SOURCE:
※

While in college almost 25 years ago, I vowed never again to read a book that talks about pulling balls from urns: i.e., no more probability books. But, since this book is used in a required course for a degree program I was reading through (Florida State University's (FSU's) STA 4442: "Introductory Probability I" course, required for their Computer Science degree), I decided to try the subject again. I should have listened to myself and stayed away. I managed to get through the first four chapters before having to put the book away. There are just too many assumptions of knowledge and leaps of logic over vast quantities of missing steps for me to work my way through the book on my own. This is especially bad, since the Preface states:

"This book is intended as an elementary introduction to the theory of probability for students in mathematics, statistics, engineering, and the sciences (including computer science, the social sciences and management science) who posses the prerequisite knowledge of elementary calculus."

The first use of that word, "elementary," above, definitely doesn't belong there. Also, I shudder to think of the reaction of people in the social and management sciences who end up in a course using this book. On a more constructive note, I'd add to the prerequisites a *heavy* grounding in discrete math.

To add a bit more information to the raw data of these reviews, I've mapped the universe of all possible readers of this book onto a set of x-y axes. Let the x-axis run from "non-Math-types" up through "Math-types." Let they y-axis go from "non-geniuses" up through "geniuses:"

- Quadrant I: genius Math-types. This group, along with the Quadrant IIs, has a chance at getting something useful out of the book. It's fairly evenly divided between theory and application, but I'd say the emphasis appears to lean slightly towards using probability theory over proving it (only slightly, mind you). Everything, however, starts out with the theory and with proofs. The problem is that the proofs are missing the majority of their steps and require quite a bit of mathematical knowledge and bashing one's head onto the table to get through. Quadrant Is will probably have the least trouble with this.

- Quadrant II: genius non-Math-types. Like the Quadrant Is, above, these people have a chance at getting something useful out of the book. Though there is quite a bit of theory present, it's also coupled with quite a lot of applications via the examples (several for each theoretical blurb). Since there are so many steps missing from both the proofs and the examples, those on the "genius" side of the coordinate system are the ones most likely to have a chance at forcing themselves through the material to actual understanding.

※

RECORDED DATA:
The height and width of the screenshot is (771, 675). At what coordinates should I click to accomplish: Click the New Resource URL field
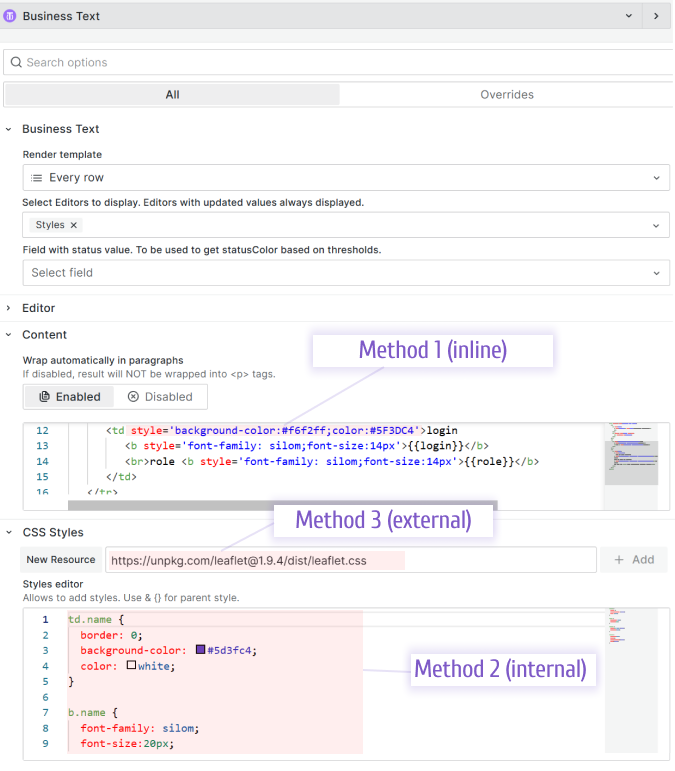click(350, 560)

※

TASK BRIEF: Resume the review of the probability textbook, picking up right after its description of the Quadrant II readers.

EXERCISE RESULT:
- Quadrant III: non-genius non-Math-types (i.e., "normal" people). This group is going to have a lot of trouble with this book. With a good professor or knowledgeable person nearby, they might be able to work through the assumptions and gaps in the material (with a lot of effort). But, in general, this book is really not for them. The large number of examples will help, but won't be sufficient.

- Quadrant IV: non-genius Math-types. This group falls into the same boat as the Quadrant IIIs: the book's not for them. Though their math predilection might give them a moderate advantage in working out what the author is trying to do, they're still going to have trouble working through the proofs with all their missing steps.

This book is really only suitable for either genius Math-, or genius non-Math-types. I'd recommend that anyone who doesn't read through mathematics like fish swim through the sea avoid it. With a professor handy to fill in the gaps the author leaves, the book might be acceptable to us mortals. But, for those on their own, there's no way they'll get through. Because of the mismatch between the audience the Preface lays out and the way the text is written, I rate this book at 3 stars out of 5.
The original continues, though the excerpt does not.